BEGIN Material for this task

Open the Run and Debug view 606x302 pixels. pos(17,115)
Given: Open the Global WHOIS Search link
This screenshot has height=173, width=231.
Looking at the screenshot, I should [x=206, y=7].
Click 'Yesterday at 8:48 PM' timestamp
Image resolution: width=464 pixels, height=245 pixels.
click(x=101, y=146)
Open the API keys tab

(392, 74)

END Material for this task
BEGIN Material for this task

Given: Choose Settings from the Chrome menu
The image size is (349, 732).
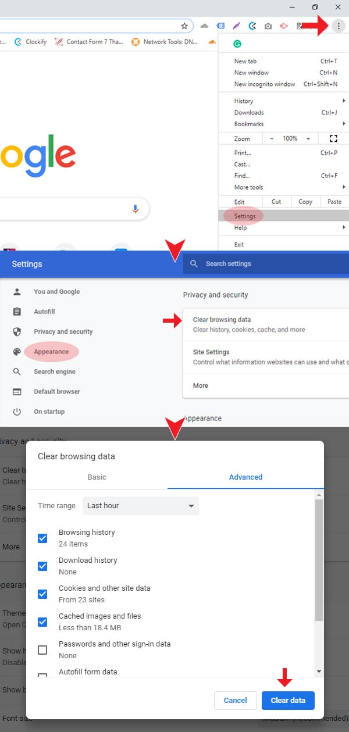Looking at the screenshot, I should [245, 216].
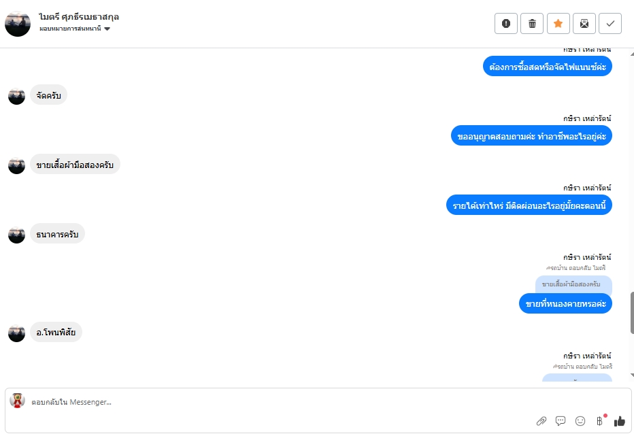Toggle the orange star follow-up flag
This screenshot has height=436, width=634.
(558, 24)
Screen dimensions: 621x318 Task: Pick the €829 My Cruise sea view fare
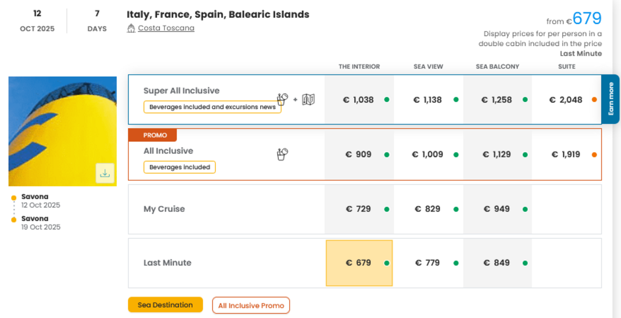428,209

END Material for this task

Scan the data above for the word "Given" and report every line where it is found.

## Written reply
Given: Open the Global WHOIS Search link
Given: Choose Settings from the Chrome menu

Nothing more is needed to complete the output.